Текст отрывка:
Звонил Федор[4], съезд закончился, завтра — во Владимир. Говорит, что бывали минуты, когда чувствовал, что сходит с ума от нелепицы происходящего, от распала страстей. Еще сказал, что многое перестает воспринимать остро, — сказал: из-за возраста…
Печально. Я иногда думаю об этом — о скапливающейся усталости, нежелании участвовать в том и в этом. Вчера, смешно сказать, вздорили — именно так — из-за земельного вопроса (о частной собственности на землю). Теперь я вроде бы попадаю в консерваторы (якобы возрастное). Зато остальные, надо полагать, молодцы и прогрессисты. Эти марионетки, эти проснувшиеся, прекрасно приспособленные господа… Тот же Валя Оскоцкий, тот же Черниченко, Андрей Нуйкин… Я так не могу. И я не хочу нестись в потоке. Смогли же не нестись в нем тогда. Не подпевать хору. Зачем же сейчас безголово орать вместе со всеми? Не хочу.
Добром эта сумятица, эта бестолочь, эта чушь — не кончится.
«Все проплевано, прособачено…» — поистине так.
Не хочется и записывать. Опротивели слова.
(Тот, кто уличает меня во мне, говорит опять: неточные слова, — и я соглашаюсь. Но, возможно, какие-то точные слова я знаю, а все равно — говорить их не хочется. Еще и потому, что все — напрасно.)
24.4.92.
Пасха. Вчера — и солнце, и снег порошил. Сегодня чуть теплее, но солнце лишь проглядывает. До половины второго слушали службу из Богоявленского собора. Наш временный вождь, и полувожди, и не вожди вовсе — Руцкой, Попов, хасбулатовский зам. Филатов — поздравляли Алексия с праздником и целовались с ним по-светски, как обычно при встречах-разлуках, — троекратно. Лишь Зорькин, конституционный судья, подошел смиренно и поцеловал руку. (Фальшь сия велика есть… — это я про тех, кто отметился до него.) Получив от Алексия по коробочке с пасхальным яйцом, господа удалились, а операторы заскучавшие сосредоточились на Станкевиче, на его постной неподвижной физиономии, отвечающей чину, но не празднику воскресения из мертвых и попрания смерти… Но все это надо признать несущественным, хотя и существующим в полную силу.
С утра, еще не встав, усмирял и примирял свою душу и ум, не позволяя им отвлекаться на суету и пошлость недели, на редакционные раздоры и неразрешенности (нет денег, и эта «Мария Ильинична» все мутит и мутит воду…).

Исходные строки:
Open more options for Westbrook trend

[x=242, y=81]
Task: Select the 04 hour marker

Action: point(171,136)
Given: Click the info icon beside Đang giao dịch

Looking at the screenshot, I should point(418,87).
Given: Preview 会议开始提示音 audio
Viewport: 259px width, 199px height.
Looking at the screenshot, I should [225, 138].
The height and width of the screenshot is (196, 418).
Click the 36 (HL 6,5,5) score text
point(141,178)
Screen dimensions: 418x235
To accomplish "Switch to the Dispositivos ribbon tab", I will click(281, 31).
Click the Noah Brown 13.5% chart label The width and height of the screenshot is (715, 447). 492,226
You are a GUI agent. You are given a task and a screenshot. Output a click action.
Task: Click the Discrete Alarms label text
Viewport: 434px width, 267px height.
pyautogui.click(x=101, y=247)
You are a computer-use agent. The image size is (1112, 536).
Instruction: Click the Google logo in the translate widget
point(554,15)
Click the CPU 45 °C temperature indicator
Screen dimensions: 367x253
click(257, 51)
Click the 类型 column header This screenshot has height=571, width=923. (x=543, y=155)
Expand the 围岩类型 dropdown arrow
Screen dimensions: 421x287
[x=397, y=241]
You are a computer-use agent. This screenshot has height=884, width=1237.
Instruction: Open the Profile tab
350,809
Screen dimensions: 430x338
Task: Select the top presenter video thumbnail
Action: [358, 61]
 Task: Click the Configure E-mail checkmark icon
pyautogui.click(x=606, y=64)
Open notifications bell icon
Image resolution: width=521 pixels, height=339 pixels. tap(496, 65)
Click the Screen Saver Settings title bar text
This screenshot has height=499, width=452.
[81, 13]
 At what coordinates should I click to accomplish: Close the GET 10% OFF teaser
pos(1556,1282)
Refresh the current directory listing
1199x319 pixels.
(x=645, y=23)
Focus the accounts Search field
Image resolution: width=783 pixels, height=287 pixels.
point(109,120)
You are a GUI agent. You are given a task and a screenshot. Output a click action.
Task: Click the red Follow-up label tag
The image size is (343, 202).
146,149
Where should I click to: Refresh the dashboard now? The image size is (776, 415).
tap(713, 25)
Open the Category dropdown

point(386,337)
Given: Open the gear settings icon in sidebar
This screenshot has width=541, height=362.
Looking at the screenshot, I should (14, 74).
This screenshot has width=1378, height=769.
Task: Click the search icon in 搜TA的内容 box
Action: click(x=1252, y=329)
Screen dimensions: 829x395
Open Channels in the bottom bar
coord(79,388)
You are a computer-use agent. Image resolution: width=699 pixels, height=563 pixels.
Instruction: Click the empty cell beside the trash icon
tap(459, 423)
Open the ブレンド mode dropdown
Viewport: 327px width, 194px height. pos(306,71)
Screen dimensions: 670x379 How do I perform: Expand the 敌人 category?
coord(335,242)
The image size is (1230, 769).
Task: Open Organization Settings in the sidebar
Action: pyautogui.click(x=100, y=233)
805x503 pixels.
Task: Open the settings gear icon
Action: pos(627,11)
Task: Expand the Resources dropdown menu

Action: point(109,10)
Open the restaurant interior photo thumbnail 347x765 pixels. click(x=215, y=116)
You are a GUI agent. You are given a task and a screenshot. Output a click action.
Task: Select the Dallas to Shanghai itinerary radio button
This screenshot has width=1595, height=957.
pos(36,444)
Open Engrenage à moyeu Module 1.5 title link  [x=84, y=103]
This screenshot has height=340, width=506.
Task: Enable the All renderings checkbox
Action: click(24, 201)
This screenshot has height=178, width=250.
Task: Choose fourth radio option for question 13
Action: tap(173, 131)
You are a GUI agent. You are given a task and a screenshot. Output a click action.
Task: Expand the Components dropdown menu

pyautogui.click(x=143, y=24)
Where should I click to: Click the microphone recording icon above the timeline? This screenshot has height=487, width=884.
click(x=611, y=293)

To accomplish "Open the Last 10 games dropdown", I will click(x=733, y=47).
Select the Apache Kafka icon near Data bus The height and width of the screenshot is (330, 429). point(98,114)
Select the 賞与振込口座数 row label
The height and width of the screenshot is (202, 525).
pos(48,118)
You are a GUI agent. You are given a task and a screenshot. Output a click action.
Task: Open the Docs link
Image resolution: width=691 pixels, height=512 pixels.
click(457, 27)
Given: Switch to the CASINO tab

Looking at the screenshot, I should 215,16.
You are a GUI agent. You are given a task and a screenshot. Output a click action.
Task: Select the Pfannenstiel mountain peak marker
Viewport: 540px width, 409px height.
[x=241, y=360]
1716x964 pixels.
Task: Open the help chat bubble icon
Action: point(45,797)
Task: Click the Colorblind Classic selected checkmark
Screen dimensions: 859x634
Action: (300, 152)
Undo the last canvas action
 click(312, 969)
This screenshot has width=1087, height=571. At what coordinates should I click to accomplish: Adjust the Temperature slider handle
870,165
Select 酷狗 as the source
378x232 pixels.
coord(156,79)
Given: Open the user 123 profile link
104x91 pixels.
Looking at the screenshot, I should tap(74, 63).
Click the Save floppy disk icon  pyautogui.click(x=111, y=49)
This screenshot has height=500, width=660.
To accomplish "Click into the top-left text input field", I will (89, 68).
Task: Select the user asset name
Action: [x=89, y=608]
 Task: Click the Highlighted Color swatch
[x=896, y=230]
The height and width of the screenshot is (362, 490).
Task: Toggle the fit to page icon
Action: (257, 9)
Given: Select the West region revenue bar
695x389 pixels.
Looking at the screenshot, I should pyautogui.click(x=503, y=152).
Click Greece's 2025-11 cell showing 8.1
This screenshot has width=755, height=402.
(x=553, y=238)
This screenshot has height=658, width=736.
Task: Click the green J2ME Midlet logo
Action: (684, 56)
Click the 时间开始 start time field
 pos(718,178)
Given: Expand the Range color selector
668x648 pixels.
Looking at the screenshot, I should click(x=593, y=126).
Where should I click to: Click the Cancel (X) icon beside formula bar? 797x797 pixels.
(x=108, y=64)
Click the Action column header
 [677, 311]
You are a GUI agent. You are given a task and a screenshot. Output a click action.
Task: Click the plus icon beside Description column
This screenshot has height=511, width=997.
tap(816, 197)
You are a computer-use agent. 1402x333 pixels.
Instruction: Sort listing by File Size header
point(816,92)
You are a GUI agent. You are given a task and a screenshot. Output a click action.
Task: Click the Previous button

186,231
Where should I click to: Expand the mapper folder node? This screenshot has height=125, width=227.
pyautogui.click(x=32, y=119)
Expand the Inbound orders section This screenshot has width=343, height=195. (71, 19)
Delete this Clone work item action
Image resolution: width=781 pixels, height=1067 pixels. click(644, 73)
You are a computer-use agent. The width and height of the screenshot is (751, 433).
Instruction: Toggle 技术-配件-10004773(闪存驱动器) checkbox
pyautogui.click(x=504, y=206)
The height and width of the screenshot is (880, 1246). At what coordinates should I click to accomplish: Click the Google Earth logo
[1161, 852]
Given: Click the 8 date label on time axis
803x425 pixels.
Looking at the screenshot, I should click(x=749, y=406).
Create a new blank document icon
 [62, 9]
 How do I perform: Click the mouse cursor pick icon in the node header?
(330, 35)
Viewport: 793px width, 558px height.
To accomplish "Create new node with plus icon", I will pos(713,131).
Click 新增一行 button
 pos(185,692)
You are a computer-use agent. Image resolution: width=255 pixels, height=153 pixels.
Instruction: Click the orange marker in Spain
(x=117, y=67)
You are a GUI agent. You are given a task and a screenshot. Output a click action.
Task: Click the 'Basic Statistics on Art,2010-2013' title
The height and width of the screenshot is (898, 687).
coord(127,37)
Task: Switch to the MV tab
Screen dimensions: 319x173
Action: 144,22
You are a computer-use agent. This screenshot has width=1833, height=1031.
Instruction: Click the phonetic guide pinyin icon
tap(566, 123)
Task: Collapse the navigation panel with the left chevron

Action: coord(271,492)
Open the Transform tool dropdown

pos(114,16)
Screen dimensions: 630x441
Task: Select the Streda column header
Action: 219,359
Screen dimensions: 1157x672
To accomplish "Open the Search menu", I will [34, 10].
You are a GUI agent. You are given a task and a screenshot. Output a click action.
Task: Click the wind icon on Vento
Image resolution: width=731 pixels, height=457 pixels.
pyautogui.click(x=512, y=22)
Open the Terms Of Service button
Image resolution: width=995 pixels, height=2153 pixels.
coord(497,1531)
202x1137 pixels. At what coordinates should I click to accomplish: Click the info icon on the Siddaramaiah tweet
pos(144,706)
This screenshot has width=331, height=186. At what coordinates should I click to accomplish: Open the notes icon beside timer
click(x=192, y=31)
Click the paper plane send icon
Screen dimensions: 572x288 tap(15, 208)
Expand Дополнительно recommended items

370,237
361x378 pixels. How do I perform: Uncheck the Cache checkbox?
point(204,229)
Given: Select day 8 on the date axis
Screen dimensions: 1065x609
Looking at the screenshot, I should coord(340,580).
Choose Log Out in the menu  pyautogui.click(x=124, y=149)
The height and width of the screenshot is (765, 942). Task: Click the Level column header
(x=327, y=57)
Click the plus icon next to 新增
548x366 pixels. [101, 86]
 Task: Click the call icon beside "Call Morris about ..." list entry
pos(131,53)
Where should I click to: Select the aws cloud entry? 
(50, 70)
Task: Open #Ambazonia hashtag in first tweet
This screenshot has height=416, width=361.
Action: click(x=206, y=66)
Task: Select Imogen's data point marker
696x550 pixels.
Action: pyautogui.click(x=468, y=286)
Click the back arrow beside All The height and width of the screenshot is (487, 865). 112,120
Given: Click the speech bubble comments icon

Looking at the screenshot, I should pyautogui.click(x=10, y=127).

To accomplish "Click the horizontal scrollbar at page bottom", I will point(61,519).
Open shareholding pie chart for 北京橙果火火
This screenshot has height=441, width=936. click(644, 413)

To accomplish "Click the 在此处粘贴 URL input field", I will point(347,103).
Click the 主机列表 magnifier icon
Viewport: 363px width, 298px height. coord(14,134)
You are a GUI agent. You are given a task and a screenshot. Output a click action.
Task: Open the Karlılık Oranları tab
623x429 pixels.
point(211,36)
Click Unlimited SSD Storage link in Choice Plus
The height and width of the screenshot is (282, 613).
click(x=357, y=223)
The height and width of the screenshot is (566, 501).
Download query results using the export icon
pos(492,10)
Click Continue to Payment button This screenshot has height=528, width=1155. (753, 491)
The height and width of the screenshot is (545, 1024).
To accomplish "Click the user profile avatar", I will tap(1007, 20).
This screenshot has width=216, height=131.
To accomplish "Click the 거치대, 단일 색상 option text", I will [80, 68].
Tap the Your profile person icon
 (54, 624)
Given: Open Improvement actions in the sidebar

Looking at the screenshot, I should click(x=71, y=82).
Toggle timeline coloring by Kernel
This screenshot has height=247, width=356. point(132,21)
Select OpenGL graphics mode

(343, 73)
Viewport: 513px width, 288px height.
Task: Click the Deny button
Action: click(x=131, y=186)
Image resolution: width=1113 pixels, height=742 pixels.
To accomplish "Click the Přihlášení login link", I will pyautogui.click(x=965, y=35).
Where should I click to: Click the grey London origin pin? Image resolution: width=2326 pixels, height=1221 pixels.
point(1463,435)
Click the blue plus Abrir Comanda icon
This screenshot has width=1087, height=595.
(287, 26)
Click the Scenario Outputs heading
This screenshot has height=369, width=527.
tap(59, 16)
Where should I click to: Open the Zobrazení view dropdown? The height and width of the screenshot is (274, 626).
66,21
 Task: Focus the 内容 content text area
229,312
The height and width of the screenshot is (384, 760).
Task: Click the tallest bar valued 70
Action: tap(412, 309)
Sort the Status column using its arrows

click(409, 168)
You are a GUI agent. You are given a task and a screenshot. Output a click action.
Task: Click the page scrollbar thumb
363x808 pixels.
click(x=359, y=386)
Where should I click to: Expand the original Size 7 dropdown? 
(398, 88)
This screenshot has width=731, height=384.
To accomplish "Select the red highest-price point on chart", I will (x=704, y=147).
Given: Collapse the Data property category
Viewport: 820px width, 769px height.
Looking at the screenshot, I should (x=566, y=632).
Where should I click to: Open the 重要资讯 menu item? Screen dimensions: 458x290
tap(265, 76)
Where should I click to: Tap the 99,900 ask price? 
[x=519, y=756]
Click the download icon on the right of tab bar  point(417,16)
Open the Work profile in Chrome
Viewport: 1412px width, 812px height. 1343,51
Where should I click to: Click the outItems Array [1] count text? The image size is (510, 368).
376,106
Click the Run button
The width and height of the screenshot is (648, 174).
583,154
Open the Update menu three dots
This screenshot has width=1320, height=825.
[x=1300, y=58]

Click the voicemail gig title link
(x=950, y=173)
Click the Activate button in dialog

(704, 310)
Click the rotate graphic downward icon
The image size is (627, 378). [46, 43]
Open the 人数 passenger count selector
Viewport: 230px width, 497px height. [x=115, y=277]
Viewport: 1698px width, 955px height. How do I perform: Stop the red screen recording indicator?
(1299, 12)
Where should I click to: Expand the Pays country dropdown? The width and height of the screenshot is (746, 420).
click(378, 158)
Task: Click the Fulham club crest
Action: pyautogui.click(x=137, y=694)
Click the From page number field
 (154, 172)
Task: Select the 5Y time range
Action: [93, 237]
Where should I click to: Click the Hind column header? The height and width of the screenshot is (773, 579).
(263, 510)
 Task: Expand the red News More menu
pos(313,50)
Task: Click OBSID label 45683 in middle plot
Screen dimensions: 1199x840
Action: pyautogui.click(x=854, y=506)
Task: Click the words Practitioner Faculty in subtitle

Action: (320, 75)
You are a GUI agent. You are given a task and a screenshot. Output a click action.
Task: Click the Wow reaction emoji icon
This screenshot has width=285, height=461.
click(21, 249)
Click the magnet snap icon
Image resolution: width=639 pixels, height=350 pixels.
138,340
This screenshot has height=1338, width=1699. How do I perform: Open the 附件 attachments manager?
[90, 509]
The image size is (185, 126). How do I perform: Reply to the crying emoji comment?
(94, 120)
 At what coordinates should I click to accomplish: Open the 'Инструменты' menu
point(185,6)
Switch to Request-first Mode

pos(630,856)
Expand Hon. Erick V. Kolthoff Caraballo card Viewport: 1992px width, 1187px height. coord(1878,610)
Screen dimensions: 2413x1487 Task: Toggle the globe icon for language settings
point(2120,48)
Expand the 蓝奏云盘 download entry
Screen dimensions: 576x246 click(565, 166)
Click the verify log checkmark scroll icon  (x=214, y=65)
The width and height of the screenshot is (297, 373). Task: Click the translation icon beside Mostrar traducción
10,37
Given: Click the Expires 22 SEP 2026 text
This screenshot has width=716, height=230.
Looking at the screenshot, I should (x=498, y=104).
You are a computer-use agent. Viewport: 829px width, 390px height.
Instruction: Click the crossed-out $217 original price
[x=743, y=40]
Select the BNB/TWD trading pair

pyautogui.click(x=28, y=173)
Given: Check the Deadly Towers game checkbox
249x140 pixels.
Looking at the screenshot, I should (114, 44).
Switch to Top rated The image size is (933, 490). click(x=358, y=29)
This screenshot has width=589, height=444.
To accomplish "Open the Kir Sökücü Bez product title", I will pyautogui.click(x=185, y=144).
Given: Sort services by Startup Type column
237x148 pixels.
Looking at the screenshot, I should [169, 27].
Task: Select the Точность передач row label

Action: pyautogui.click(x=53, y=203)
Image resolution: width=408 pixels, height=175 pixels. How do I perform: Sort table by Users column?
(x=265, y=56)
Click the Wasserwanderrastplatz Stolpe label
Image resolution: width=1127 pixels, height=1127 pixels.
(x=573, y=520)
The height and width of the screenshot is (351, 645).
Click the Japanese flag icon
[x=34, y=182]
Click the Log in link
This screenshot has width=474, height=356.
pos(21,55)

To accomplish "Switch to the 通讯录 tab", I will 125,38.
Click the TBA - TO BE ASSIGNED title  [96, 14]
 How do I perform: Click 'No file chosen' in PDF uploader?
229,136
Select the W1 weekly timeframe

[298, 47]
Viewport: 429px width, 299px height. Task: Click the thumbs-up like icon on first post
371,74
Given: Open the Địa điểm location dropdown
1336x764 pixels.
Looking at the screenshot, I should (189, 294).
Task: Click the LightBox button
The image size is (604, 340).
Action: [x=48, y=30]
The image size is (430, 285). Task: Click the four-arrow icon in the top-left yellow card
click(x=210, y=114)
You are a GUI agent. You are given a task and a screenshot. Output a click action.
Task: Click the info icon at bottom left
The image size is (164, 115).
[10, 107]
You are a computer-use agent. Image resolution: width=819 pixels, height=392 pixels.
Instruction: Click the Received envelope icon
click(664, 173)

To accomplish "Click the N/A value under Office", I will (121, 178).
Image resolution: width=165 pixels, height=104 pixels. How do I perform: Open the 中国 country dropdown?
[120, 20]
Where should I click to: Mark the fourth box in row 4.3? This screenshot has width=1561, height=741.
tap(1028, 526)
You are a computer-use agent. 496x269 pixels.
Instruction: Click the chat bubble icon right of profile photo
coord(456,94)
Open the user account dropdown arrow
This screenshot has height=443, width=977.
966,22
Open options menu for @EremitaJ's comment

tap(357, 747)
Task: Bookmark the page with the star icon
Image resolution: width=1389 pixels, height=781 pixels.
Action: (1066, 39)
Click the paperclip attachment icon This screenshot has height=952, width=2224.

Условие задания: Пожалуйста, отредактируйте фрагмент отрывка, который открывается словами «Добром эта сумятица, эта» и закрывается словами «все — напрасно.)»: приведите его целиком, заменив «сумятица» на «неразбериха».

Полный ответ:
Добром эта неразбериха, эта бестолочь, эта чушь — не кончится.
«Все проплевано, прособачено…» — поистине так.
Не хочется и записывать. Опротивели слова.
(Тот, кто уличает меня во мне, говорит опять: неточные слова, — и я соглашаюсь. Но, возможно, какие-то точные слова я знаю, а все равно — говорить их не хочется. Еще и потому, что все — напрасно.)